— Спасибо. Если тебе понадобится какая-нибудь помощь…
— Не понадобится. С ним все в порядке. Ты просто переоценил его, вот и все.
Краем глаза Грифф увидел, как Макуэйд заключил Кару в свои объятия и повел в зал.
— Все в порядке, — сказал Хенгман. — Я ценю твою доброту, Эд, и мне нравится все то, что ты говоришь у меня за спиной. И я тоже всегда говорил, что ты порядочный парень, Эд, поверь мне. Но меня продолжает интересовать одна вещь: кто назвал меня глупым? Кто?
— Кто назвал тебя глупым, Борис? — проревел Познанский. — Да я ему морду в задницу превращу. Ты только покажи мне его, Борис, и я клянусь тебе, что так отделаю его, что он… Кто это, Борис? Кто?!
— Я и сам хотел бы это знать, мой друг, — сказал Хенгман, покачивая головой.
— А вы знаете, сколько существует синонимов слова «грудь»? — спросила блондинка Аарона.
— Сколько?
— Масса, уверяю вас. Что это за виски? «Кэнедиан клаб»?
— Да.
— Дайте мне стакан. И это прямо указывает на то, каких масштабов достиг в этой стране культ женской груди. Да я сама знаю не меньше дюжины таких слов. А вот задайтесь вопросом: что такого особенного в женской груди? Так, жировая ткань, и ничего больше.

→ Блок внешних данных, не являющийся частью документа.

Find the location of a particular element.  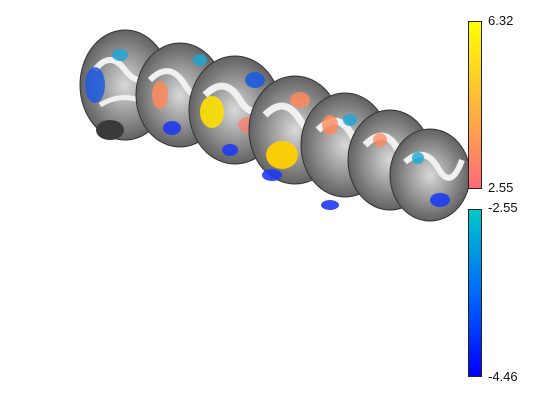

— Титьки, — привел Аарон одно из определений.
— А как вам «пузыри»? — предложила блондинка.
— Или «шары»?
— Или «баллоны»?
— Или «кокосы»?
— Чтобы понять концовку этого анекдота, надо знать французский, — сказал Манелли. — В общем, приехал солдат в Париж, зашел в туалет и стоит перед писсуаром. Потом начинает хлопать себя по карманам и обнаруживает, что у него нет спичек. Тогда он обращается к стоящему рядом французу: «Скажите „Бо“», но француз молчит.
— Я его уже слышала, — сказала высокая брюнетка, скидывая туфли.
— Лучше бы вы их надели, — сказал Канотти. — Все наши покупатели видят, что…
— А этот ты слышал, Майк? — спросил Манелли.
— Нет, — ответил Канотти, наблюдая за тем, как брюнетка пытается втиснуть ноги в туфли.
— О’кей, о’кей. Значит, солдат продолжает искать спички, потом поворачивается к соседу и снова говорит: «Скажите „Бо“», — и вновь француз ему не отвечает, а просто стоит и смотрит…
— Или «молочники»?
— Или «фары»?
— Или «грейпфруты»?
— Или «баллоны»?
— «Баллоны» уже были.
— Хорошо, а как насчет «шишек»?
Грифф ушел, но Мардж уже не помнила, когда это произошло и сколько раз она танцевала с ним — два, три или всего один раз, но очень долго, кружась в волнах чарующей «Звездной ныли». «Он хорошо танцевал, он вообще милый, очень милый мальчик. О Боже, как же я напилась».
— Вот еще один, — сказал Макуэйд.
Мардж закачала головой.
— Н-нет, — пробормотала она.
— Ну давайте же, еще один коктейль вам не повредит. Ведь это же час вашего триумфа. Разверните знамена. Раскрепоститесь.
«Расслабься и раскрепостись, расслабься, строй знамен, знамен, красное поле, белый диск и черный силуэт, и знамена, знамена…»
— Н-нет, хв-ватит. Достчно…
Он поднес бокал к ее губам. Она ощутила его кромку, потом бокал слегка задрожал, и она почувствовала, как в рот ей вливается жидкость, на редкость безвкусная, которая все льется и льется, через горло стекает в желудок, потом ниже; синяки у нее на бедре, бедро… У нее кружится голова, сильно кружится, воздух для шариков, знамена, переоценили врага, Мак, Мак…
— Мак, — слабым голосом проговорила она.
— Да, я здесь.
— Мне правда больше не н-надо.
— Мардж, да это же всего лишь третий бокал, — мягким, очень мягким, милым, успокаивающим голосом проговорил он.
«Симпатичный мужчина Мак, только третий? И это все? Всего три? Девчонка-слабак, только три коктейля, а я уже нагрузилась до полусмерти, ну хорошо, хорошо…»
— Хорошо, Мак. Ты в нем дырочку прделай, а то я држать не мгу. Где… где… о… спсибо.
Она опрокинула бокал, после чего вытянула ноги и откинула голову на спинку кресла. Она очень устала, сильно хотелось спать, просто лечь где-нибудь и уснуть, но при этом спрятать синяки, отвратительные синяки на бедре… Сильные, как клещи, пальцы… спрятать синяки, но нет, так устала, так сильно устала, и все же спрятать синяки… «Испортил ноги, тебе нравятся мои ноги?»